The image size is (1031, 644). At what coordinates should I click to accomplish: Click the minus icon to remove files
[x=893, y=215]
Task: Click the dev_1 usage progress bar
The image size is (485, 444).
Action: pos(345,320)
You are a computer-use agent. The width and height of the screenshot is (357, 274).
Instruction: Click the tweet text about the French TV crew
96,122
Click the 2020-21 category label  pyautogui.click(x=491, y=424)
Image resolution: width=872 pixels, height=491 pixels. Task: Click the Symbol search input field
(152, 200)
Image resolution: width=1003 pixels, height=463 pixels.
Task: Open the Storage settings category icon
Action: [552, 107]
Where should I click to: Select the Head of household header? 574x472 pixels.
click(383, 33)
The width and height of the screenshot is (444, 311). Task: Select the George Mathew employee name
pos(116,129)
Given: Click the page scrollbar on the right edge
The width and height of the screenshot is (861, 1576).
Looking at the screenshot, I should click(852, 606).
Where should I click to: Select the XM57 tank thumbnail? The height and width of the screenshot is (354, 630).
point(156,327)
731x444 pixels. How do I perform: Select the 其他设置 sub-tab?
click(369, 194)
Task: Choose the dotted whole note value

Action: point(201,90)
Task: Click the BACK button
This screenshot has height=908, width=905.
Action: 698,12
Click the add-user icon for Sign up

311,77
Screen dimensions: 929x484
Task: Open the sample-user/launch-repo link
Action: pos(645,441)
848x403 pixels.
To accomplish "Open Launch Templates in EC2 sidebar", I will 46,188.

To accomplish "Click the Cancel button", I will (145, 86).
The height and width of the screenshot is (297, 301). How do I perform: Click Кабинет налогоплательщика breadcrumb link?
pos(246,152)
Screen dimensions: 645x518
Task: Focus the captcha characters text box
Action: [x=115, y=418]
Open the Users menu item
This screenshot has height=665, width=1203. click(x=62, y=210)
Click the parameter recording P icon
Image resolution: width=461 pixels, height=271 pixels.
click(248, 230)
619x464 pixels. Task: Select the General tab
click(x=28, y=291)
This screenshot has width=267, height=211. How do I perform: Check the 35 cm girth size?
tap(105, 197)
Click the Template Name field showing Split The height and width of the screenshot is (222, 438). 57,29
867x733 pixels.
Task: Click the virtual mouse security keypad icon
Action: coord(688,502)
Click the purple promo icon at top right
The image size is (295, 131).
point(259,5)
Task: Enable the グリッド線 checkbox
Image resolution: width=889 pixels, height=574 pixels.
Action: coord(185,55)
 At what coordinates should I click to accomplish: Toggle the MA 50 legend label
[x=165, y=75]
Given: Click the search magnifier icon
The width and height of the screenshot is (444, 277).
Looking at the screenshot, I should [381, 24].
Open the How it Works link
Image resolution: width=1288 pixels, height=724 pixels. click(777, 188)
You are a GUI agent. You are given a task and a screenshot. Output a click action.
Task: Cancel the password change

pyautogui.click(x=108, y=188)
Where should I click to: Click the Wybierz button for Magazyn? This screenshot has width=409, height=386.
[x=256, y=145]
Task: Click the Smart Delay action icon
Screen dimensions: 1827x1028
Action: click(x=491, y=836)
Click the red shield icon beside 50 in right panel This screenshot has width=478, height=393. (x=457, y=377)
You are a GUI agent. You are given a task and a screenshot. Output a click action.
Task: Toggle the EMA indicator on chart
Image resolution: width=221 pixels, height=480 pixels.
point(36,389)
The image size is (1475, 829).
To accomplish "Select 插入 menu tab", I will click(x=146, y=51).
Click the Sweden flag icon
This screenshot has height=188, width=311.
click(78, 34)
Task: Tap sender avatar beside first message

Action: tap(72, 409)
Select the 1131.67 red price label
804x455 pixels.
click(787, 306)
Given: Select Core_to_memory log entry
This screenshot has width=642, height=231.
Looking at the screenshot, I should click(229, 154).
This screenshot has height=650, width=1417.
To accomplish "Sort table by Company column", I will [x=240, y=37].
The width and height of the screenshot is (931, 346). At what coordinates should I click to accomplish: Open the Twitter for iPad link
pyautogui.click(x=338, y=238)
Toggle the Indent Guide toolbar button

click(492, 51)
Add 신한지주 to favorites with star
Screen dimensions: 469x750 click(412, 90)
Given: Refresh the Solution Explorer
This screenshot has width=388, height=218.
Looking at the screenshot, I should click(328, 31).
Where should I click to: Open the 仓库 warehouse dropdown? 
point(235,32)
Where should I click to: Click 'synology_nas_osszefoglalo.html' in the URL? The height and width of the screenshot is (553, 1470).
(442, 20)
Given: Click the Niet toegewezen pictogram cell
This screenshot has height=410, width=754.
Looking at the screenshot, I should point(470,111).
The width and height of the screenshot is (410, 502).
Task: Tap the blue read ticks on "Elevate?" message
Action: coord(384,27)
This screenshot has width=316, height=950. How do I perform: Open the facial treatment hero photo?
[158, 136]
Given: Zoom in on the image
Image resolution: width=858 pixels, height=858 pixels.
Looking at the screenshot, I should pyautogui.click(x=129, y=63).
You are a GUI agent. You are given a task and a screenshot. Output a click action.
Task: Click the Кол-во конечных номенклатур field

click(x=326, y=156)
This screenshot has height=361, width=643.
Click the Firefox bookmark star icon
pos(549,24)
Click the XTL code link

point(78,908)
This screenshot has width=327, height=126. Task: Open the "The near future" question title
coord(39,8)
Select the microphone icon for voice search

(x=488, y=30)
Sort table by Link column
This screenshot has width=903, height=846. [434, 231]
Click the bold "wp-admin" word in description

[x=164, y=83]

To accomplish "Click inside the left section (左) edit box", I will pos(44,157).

### Exercise description
Repeat each entry above exactly as it appears.

### Answer space
The image size is (1031, 644). At what coordinates should I click to accomplish: Click the minus icon to remove files
[x=893, y=215]
Task: Click the dev_1 usage progress bar
The image size is (485, 444).
Action: pos(345,320)
You are a computer-use agent. The width and height of the screenshot is (357, 274).
Instruction: Click the tweet text about the French TV crew
96,122
Click the 2020-21 category label  pyautogui.click(x=491, y=424)
Image resolution: width=872 pixels, height=491 pixels. Task: Click the Symbol search input field
(152, 200)
Image resolution: width=1003 pixels, height=463 pixels.
Task: Open the Storage settings category icon
Action: [552, 107]
Where should I click to: Select the Head of household header? 574x472 pixels.
click(383, 33)
The width and height of the screenshot is (444, 311). Task: Select the George Mathew employee name
pos(116,129)
Given: Click the page scrollbar on the right edge
The width and height of the screenshot is (861, 1576).
Looking at the screenshot, I should click(852, 606).
Where should I click to: Select the XM57 tank thumbnail? The height and width of the screenshot is (354, 630).
point(156,327)
731x444 pixels. How do I perform: Select the 其他设置 sub-tab?
click(369, 194)
Task: Choose the dotted whole note value

Action: point(201,90)
Task: Click the BACK button
This screenshot has height=908, width=905.
Action: 698,12
Click the add-user icon for Sign up

311,77
Screen dimensions: 929x484
Task: Open the sample-user/launch-repo link
Action: pos(645,441)
848x403 pixels.
To accomplish "Open Launch Templates in EC2 sidebar", I will 46,188.

To accomplish "Click the Cancel button", I will (145, 86).
The height and width of the screenshot is (297, 301). How do I perform: Click Кабинет налогоплательщика breadcrumb link?
pos(246,152)
Screen dimensions: 645x518
Task: Focus the captcha characters text box
Action: [x=115, y=418]
Open the Users menu item
This screenshot has height=665, width=1203. click(x=62, y=210)
Click the parameter recording P icon
Image resolution: width=461 pixels, height=271 pixels.
click(248, 230)
619x464 pixels. Task: Select the General tab
click(x=28, y=291)
This screenshot has width=267, height=211. How do I perform: Check the 35 cm girth size?
tap(105, 197)
Click the Template Name field showing Split The height and width of the screenshot is (222, 438). 57,29
867x733 pixels.
Task: Click the virtual mouse security keypad icon
Action: coord(688,502)
Click the purple promo icon at top right
The image size is (295, 131).
point(259,5)
Task: Enable the グリッド線 checkbox
Image resolution: width=889 pixels, height=574 pixels.
Action: coord(185,55)
 At what coordinates should I click to accomplish: Toggle the MA 50 legend label
[x=165, y=75]
Given: Click the search magnifier icon
The width and height of the screenshot is (444, 277).
Looking at the screenshot, I should [381, 24].
Open the How it Works link
Image resolution: width=1288 pixels, height=724 pixels. click(777, 188)
You are a GUI agent. You are given a task and a screenshot. Output a click action.
Task: Cancel the password change

pyautogui.click(x=108, y=188)
Where should I click to: Click the Wybierz button for Magazyn? This screenshot has width=409, height=386.
[x=256, y=145]
Task: Click the Smart Delay action icon
Screen dimensions: 1827x1028
Action: click(x=491, y=836)
Click the red shield icon beside 50 in right panel This screenshot has width=478, height=393. (x=457, y=377)
You are a GUI agent. You are given a task and a screenshot. Output a click action.
Task: Toggle the EMA indicator on chart
Image resolution: width=221 pixels, height=480 pixels.
point(36,389)
The image size is (1475, 829).
To accomplish "Select 插入 menu tab", I will click(x=146, y=51).
Click the Sweden flag icon
This screenshot has height=188, width=311.
click(78, 34)
Task: Tap sender avatar beside first message

Action: tap(72, 409)
Select the 1131.67 red price label
804x455 pixels.
click(787, 306)
Given: Select Core_to_memory log entry
This screenshot has width=642, height=231.
Looking at the screenshot, I should click(229, 154).
This screenshot has height=650, width=1417.
To accomplish "Sort table by Company column", I will [x=240, y=37].
The width and height of the screenshot is (931, 346). At what coordinates should I click to accomplish: Open the Twitter for iPad link
pyautogui.click(x=338, y=238)
Toggle the Indent Guide toolbar button

click(492, 51)
Add 신한지주 to favorites with star
Screen dimensions: 469x750 click(412, 90)
Given: Refresh the Solution Explorer
This screenshot has width=388, height=218.
Looking at the screenshot, I should click(328, 31).
Where should I click to: Open the 仓库 warehouse dropdown? 
point(235,32)
Where should I click to: Click 'synology_nas_osszefoglalo.html' in the URL? The height and width of the screenshot is (553, 1470).
(442, 20)
Given: Click the Niet toegewezen pictogram cell
This screenshot has height=410, width=754.
Looking at the screenshot, I should point(470,111).
The width and height of the screenshot is (410, 502).
Task: Tap the blue read ticks on "Elevate?" message
Action: coord(384,27)
This screenshot has width=316, height=950. How do I perform: Open the facial treatment hero photo?
[158, 136]
Given: Zoom in on the image
Image resolution: width=858 pixels, height=858 pixels.
Looking at the screenshot, I should pyautogui.click(x=129, y=63).
You are a GUI agent. You are given a task and a screenshot. Output a click action.
Task: Click the Кол-во конечных номенклатур field

click(x=326, y=156)
This screenshot has height=361, width=643.
Click the Firefox bookmark star icon
pos(549,24)
Click the XTL code link

point(78,908)
This screenshot has width=327, height=126. Task: Open the "The near future" question title
coord(39,8)
Select the microphone icon for voice search

(x=488, y=30)
Sort table by Link column
This screenshot has width=903, height=846. [434, 231]
Click the bold "wp-admin" word in description

[x=164, y=83]

To accomplish "Click inside the left section (左) edit box", I will pos(44,157).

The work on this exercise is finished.